In 1872 Tichenor accepted the presidency of the new Agricultural and Mechanical College of Alabama (now Auburn University) in Auburn, Lee County. As president he initiated many progressive reforms that combined a mechanical and agricultural institution with a traditional liberal arts college. In addition to his administrative responsibilities, he taught courses in many subjects, including agricultural science and literature, and he introduced a course in political economy. He promoted revolutionary changes in higher education that addressed not only issues at Auburn but also Old Main broader issues in Alabama and the South. Many of these ideas foreshadowed New South concepts advocated by Henry Grady and others. These concepts called for reconciling with the North, promoting southern industrialization, tapping the region’s vast natural resources, revolutionizing education to meet the South’s changing needs, and diversifying the southern economy. Tichenor, along with others, believed that the southern war effort had failed not as a result of the nature of its cause or the weakness of its military leaders but because of the vast industrial and commercial power of the North. At Auburn he sought to implement the latest innovations in scientific education to meet these challenges. He was an early and vocal promoter of southern prospects for the future.
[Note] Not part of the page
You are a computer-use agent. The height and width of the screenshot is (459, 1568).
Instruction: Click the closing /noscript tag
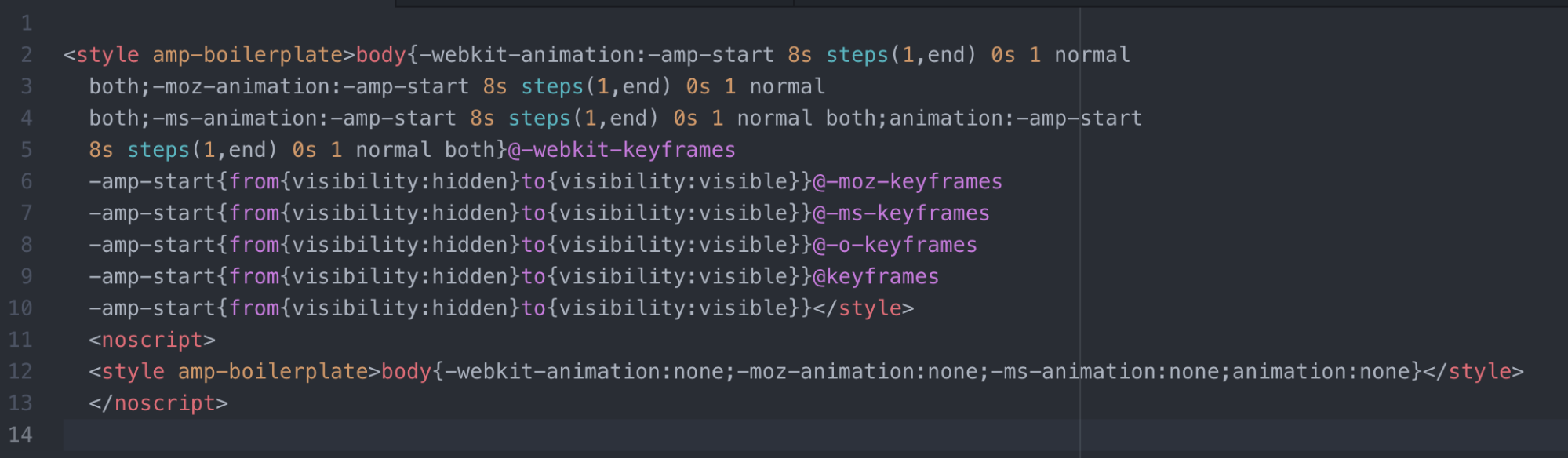point(158,403)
Tichenor remained active in Southern Baptist denominational work during his time as a mining executive and throughout his tenure as a college president. Thus when the Southern Baptist Convention (SBC) restructured its Home Mission Board (HMB) and relocated its offices to Atlanta in 1882, the convention invited Tichenor to serve as the agency’s corresponding secretary. Tichenor accepted and served in this role, radically reorganizing the HMB’s work, until his retirement in 1899. His progressive actions saved the agency from failure and dramatically altered the SBC’s future course. Much in the same way that he grafted progressive educational concepts onto the Auburn college’s curriculum, Tichenor grafted New South ideas and concepts onto Southern Baptists’ work and became a leading figure in Baptists’ emergence as the largest and most influential denomination in the South. These New South applications included utilizing modern travel and communication, public relations and promotion, and consistent business and accounting practices. During these years he maintained ties with his Alabama mining interests, the college at Auburn, and Alabama Baptists.

Tichenor’s personal life was marred by tragedy. His four marriages lasted for a combined total of only 17 years, all of his wives and three of his seven children died of disease or complications relating to childbirth. Tichenor died December 2, 1902, in Atlanta, Georgia, and was buried in Atlanta’s Westview Cemetery.

Additional Resources

Flynt, J. Wayne. Alabama Baptists: Southern Baptists in the Heart of Dixie. Tuscaloosa: University of Alabama Press, 1998.

Frost, Dan. R. Thinking Confederates: Academia and the Idea of Progress in the New South. Knoxville: University of Tennessee Press, 2000.

Williams, Michael E., Sr. Isaac Taylor Tichenor: The Creation of the Baptist New South. Tuscaloosa: University of Alabama Press, 2005.